Il n’en demeure pas moins que la différence d’activité du SNA le matin entre les deux groupes reflète une régulation autonomique atypique dans l’autisme. Cette possible dysfonction a été abordée par la théorie polyvagale (Porges, 1995, 2001, 2007). Cette théorie est basée sur le fait que le nerf vague, qui contient à son tour des sous-systèmes spécialisés (les fibres myélinisées et non-myélinisées) régulent les comportements adaptatifs, et joueraient un rôle dans le développement et la régulation des émotions et des interactions sociales. Plus précisément, selon la théorie polyvagale, les réponses comportementales adéquates dépendent du bon fonctionnement des fibres myélinisées du nerf vague. Lors de situations sociales ces fibres donnent la chance aux individus de s’autoréguler en inhibant les réponses sympathiques de lutte ou de fuite, entre autres en diminuant le rythme cardiaque. Porges (2011) suggère alors qu’un SNA qui fonctionne adéquatement impose un cadre optimal pour l’expression des émotions et prédit la qualité de la communication sociale et l’habileté d’autoréguler les émotions et comportements. Un parallèle avec l’autisme peut être inféré de sorte qu’on pourrait penser

que les comportements affectés par un mauvais fonctionnement du SNA se trouveraient au cœur des symptômes de l’autisme. Selon, cette théorie l’atypie du fonctionnement autonomique pourrait expliquer les déficits comportementaux des personnes TSA (Porges et al., 2013). Cette théorie demande d’être formellement testée par une étude explorant expérimentalement les fonctions des fibres myélinisées et non-myélinisées. De plus, une étude longitudinale pourrait explorer le développement des types de fibres du nerf vague dans l’autisme.

Une autre explication possible pour le fonctionnement atypique du SNA dans l’autisme serait la haute prévalence d’anxiété dans ce syndrome. En effet, on estime à entre 7% et 30% la cooccurrence d’un trouble anxieux dans le TSA (Wood & Gadow, 2010). De plus, l’anxiété est étroitement liée avec les symptômes fondamentaux de l’autisme. En effet, les personnes TSA sont souvent en mesure de comprendre la portée de leurs déficits sociaux, ce qui crée de l’anxiété. Par ailleurs, l’anxiété peut exacerber les symptômes de l’autisme de sorte que l’anxiété vécue lors de situations sociales difficiles mènerait les personnes TSA à s’isoler davantage (Lang, Regester, Lauderdale, Ashbaugh, & Haring, 2010; White, Oswald, Ollendick, & Scahill, 2009).

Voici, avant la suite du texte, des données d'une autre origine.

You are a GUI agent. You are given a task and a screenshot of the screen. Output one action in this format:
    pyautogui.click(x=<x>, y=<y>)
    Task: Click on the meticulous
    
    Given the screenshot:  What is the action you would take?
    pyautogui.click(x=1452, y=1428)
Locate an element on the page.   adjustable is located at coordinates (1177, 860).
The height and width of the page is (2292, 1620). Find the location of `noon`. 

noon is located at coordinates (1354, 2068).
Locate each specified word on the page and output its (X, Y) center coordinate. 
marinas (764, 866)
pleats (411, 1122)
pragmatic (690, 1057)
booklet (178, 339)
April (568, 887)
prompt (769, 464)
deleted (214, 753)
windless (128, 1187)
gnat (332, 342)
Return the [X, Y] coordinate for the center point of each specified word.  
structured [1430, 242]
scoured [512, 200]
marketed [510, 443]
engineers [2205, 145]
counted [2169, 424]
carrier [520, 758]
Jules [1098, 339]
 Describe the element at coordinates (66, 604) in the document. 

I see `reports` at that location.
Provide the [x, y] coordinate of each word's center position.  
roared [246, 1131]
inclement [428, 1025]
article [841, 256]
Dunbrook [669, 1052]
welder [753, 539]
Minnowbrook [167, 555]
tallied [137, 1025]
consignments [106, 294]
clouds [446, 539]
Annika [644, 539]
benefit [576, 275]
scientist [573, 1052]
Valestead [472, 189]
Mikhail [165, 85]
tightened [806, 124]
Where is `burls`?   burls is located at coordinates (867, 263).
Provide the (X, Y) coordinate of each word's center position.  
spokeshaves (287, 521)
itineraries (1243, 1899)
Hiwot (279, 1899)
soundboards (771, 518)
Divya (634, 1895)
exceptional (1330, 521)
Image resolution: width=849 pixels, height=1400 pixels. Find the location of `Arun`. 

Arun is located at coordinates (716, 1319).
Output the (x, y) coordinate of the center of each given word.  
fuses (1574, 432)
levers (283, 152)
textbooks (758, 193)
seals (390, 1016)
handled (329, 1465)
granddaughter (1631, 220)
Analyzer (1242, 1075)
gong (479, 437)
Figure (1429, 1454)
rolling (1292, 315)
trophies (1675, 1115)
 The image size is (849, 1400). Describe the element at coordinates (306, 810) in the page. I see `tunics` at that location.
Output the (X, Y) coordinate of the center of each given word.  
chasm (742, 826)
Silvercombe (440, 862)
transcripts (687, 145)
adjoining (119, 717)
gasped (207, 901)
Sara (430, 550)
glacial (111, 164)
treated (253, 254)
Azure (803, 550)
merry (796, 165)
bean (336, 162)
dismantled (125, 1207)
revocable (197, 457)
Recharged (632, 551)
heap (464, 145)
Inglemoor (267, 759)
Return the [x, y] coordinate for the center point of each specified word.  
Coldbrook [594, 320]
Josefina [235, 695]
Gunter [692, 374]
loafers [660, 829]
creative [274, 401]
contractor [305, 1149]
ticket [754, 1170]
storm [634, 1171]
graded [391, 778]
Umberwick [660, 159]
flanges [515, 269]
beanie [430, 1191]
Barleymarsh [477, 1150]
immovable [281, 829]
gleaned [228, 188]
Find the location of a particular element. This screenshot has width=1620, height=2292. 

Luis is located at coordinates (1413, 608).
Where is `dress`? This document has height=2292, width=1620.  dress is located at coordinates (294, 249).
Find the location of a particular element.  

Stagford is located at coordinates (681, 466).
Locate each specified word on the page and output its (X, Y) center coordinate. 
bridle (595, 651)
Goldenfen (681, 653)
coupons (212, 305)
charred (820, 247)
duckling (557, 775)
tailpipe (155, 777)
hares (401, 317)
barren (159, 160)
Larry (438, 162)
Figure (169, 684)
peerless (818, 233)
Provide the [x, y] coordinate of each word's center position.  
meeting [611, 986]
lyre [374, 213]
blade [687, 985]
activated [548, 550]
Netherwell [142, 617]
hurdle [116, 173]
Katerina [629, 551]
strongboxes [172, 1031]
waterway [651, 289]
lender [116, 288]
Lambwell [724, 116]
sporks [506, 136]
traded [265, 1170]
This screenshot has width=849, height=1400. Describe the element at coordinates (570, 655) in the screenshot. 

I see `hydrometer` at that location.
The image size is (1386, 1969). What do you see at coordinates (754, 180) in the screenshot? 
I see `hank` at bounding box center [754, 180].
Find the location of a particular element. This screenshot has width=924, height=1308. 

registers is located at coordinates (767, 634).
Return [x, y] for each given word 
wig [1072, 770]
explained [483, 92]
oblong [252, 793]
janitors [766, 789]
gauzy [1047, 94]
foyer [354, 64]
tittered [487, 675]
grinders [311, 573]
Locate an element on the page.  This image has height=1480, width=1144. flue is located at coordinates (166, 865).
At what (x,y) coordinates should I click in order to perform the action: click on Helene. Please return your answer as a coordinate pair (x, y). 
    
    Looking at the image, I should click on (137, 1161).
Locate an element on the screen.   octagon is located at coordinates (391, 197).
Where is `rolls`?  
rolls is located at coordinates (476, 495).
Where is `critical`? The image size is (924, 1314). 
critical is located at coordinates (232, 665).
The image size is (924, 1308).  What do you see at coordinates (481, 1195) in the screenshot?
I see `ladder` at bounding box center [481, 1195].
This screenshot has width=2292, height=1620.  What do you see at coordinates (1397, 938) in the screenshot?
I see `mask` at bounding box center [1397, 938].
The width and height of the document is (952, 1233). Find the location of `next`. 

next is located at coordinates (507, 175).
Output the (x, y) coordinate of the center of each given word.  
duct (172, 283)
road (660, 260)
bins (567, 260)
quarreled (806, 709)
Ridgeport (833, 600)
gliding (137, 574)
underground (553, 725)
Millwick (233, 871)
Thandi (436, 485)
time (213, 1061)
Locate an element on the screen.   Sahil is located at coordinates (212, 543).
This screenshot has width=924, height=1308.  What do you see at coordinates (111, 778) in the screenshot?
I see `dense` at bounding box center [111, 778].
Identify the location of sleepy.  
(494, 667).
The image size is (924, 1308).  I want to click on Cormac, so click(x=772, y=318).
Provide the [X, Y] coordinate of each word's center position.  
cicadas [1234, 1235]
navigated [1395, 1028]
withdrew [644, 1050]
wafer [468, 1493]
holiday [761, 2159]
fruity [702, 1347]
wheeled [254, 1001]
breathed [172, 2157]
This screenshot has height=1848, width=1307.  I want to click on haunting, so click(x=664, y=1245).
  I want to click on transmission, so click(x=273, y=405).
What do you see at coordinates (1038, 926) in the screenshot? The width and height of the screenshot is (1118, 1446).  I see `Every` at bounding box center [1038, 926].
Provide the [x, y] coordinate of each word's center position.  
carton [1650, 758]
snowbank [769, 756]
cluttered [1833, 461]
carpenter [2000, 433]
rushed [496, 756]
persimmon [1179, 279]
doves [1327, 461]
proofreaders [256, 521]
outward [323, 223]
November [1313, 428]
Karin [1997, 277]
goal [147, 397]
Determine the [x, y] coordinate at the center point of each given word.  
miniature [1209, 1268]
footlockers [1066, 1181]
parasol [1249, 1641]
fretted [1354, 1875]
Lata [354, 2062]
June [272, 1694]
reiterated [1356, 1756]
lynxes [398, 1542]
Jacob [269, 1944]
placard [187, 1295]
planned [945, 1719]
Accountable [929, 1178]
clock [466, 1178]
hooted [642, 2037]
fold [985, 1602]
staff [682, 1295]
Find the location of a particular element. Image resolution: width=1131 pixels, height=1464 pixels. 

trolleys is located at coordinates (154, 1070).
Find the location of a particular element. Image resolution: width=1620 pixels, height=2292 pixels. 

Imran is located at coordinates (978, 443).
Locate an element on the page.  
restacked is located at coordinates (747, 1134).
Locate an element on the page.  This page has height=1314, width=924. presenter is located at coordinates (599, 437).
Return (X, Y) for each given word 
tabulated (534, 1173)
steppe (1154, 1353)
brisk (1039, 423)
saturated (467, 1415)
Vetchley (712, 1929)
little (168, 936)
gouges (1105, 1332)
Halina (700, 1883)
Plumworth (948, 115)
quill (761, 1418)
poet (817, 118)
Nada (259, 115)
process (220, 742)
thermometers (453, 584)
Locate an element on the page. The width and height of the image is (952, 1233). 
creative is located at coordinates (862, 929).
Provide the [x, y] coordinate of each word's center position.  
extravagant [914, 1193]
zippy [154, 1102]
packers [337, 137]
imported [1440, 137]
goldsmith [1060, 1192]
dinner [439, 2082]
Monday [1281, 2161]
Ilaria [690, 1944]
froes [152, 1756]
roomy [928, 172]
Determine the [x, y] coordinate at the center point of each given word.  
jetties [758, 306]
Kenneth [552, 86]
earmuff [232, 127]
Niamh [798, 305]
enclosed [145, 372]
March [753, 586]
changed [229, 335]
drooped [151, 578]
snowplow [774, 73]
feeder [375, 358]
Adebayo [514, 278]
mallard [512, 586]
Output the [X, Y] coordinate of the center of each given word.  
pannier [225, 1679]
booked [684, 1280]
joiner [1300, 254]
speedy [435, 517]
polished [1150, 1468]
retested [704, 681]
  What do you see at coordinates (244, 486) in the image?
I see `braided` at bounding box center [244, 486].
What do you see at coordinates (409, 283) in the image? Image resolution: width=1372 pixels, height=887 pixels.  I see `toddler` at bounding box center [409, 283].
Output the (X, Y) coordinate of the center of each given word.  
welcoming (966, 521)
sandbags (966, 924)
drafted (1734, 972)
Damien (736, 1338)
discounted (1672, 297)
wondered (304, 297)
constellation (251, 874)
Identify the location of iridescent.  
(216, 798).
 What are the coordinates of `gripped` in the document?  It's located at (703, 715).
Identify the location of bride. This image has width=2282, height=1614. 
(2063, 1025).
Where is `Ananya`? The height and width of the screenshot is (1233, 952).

Puisque la voie sympathique du SNA est activée lors de la réponse d’anxiété (Kreibig, 2010), l’hyperactivation sympathique dans l’autisme est une observation cohérente. Les recherches futures devraient tester plusieurs autres mesures de fonctionnement du SNA et les mettre en relation avec des mesures du fonctionnement comportemental dans le TSA.

Des structures du système nerveux central peuvent aussi être impliquées dans la production de réponses atypiques du SNA. Il est connu que les personnes avec un TSA présentent des différences structurelles et fonctionnelles des amygdales cérébrales, qui sont des composantes du système limbique responsable et de la régulation des émotions. En effet, les personnes autistes montrent une surcroissance des amygdales tôt dans le développement

(Mosconi et al., 2009) et des activations atypiques lors de tâches sociales et émotionnelles (Amaral & Corbett, 2003). Les amygdales contrôlent aussi les réponses du SNA par l’entremise des projections à l’hypothalamus. Cette structure est aussi activée lors du sentiment de menace et d’incertitude et active la voie sympathique du SNA (Yang et al., 2007). Ainsi les atypies des amygdales cérébrales pourraient être la cause d’un fonctionnement anormal du SNA dans l’autisme. Des investigations plus poussées sur la relation entre ces deux structures devraient être réalisées pour enrichir la compréhension de ces atypies.